Runtime CVEs (the unpredictable risk)

Linux container runtimes have shipped escape CVEs every year:

  • CVE-2019-5736 (runC) — exec-time race; container could overwrite the runC binary on the host.
  • CVE-2022-0185 (kernel) — file-system context overflow; container escape via FUSE.
  • CVE-2022-0492 (cgroup v1) — release_agent abuse; escape via writeable cgroup.
  • CVE-2024-21626 (runC) — file descriptor leak; container escape via tmpfs.
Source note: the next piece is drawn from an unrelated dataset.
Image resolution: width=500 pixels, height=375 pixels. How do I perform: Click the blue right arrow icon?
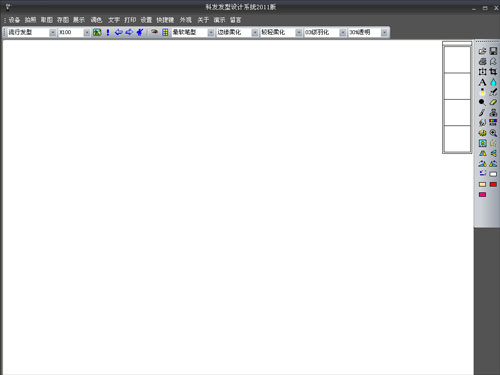(x=129, y=32)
Patching cadence on Kubernetes nodes is the defence. Most enterprises lag 30-90 days.

Real-world cases

  • Tesla 2018 — Kubernetes dashboard exposed without auth; pods deployed → cryptocurrency mining + AWS metadata theft.
  • Many cloud-native ransomware operations 2023-25 — initial access via vulnerable web app → container shell → escape via privileged DaemonSet → kubelet credentials → cluster takeover.

Try this yourself

# Lab — Kind cluster on your laptop
kind create cluster

# Deploy a deliberately vulnerable pod
kubectl apply -f - <

Defender's checklist

  • Pod Security Standards / Pod Security Admission — Kubernetes 1.25+ ships this. Set namespaces to restricted by default; baseline at minimum.
  • Audit privileged pods — should be near-zero outside specific monitoring/networking namespaces.
  • Drop capabilities by defaultcapabilities.drop: ["ALL"] + add only what's needed.
  • Disable host* fields — hostPID, hostNetwork, hostIPC false everywhere except specific system namespaces.
  • OPA / Kyverno / Gatekeeper — admission controllers that block non-compliant pods at apply time.
  • Runtime detection — Falco, Tetragon. Alert on suspicious syscalls (setns, unshare, nsenter, mounting from a container).
  • Patch cadence — kernel + runtime within 14 days for critical CVEs.